— START OF Supplied records —

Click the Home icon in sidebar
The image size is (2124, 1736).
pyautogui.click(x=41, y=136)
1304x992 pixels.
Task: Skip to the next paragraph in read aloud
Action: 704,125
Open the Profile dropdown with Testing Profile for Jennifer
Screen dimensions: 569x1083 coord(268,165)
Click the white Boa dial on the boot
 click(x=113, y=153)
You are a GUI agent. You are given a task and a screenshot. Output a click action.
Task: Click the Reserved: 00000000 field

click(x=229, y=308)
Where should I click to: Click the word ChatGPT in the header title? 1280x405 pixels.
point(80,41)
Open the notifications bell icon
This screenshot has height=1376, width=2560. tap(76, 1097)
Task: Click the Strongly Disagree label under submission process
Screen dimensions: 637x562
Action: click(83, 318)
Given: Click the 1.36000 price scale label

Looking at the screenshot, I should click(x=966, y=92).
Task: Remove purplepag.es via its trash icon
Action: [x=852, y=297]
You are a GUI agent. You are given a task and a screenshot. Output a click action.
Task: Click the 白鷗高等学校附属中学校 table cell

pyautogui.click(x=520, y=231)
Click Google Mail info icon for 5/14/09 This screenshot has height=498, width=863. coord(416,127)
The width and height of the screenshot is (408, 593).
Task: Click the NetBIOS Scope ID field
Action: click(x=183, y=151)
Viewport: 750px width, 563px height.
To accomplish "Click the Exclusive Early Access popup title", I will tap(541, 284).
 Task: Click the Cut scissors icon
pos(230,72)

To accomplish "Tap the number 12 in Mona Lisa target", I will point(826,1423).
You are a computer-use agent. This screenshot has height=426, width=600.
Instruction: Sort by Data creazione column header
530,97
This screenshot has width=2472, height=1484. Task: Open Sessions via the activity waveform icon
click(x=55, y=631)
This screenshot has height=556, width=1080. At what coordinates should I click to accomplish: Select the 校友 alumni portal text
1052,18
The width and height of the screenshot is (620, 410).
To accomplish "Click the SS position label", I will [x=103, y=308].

— END OF Supplied records —

> _Problem statement_
Please rename "GUI agent" to "screen assistant" throughout the data above, and give it again with everything else unchanged.

> _Answer below_
Click the Home icon in sidebar
The image size is (2124, 1736).
pyautogui.click(x=41, y=136)
1304x992 pixels.
Task: Skip to the next paragraph in read aloud
Action: 704,125
Open the Profile dropdown with Testing Profile for Jennifer
Screen dimensions: 569x1083 coord(268,165)
Click the white Boa dial on the boot
 click(x=113, y=153)
You are a screen assistant. You are given a task and a screenshot. Output a click action.
Task: Click the Reserved: 00000000 field

click(x=229, y=308)
Where should I click to: Click the word ChatGPT in the header title? 1280x405 pixels.
point(80,41)
Open the notifications bell icon
This screenshot has height=1376, width=2560. tap(76, 1097)
Task: Click the Strongly Disagree label under submission process
Screen dimensions: 637x562
Action: click(83, 318)
Given: Click the 1.36000 price scale label

Looking at the screenshot, I should click(x=966, y=92).
Task: Remove purplepag.es via its trash icon
Action: [x=852, y=297]
You are a screen assistant. You are given a task and a screenshot. Output a click action.
Task: Click the 白鷗高等学校附属中学校 table cell

pyautogui.click(x=520, y=231)
Click Google Mail info icon for 5/14/09 This screenshot has height=498, width=863. coord(416,127)
The width and height of the screenshot is (408, 593).
Task: Click the NetBIOS Scope ID field
Action: click(x=183, y=151)
Viewport: 750px width, 563px height.
To accomplish "Click the Exclusive Early Access popup title", I will tap(541, 284).
 Task: Click the Cut scissors icon
pos(230,72)

To accomplish "Tap the number 12 in Mona Lisa target", I will point(826,1423).
You are a computer-use agent. This screenshot has height=426, width=600.
Instruction: Sort by Data creazione column header
530,97
This screenshot has width=2472, height=1484. Task: Open Sessions via the activity waveform icon
click(x=55, y=631)
This screenshot has height=556, width=1080. At what coordinates should I click to accomplish: Select the 校友 alumni portal text
1052,18
The width and height of the screenshot is (620, 410).
To accomplish "Click the SS position label", I will [x=103, y=308].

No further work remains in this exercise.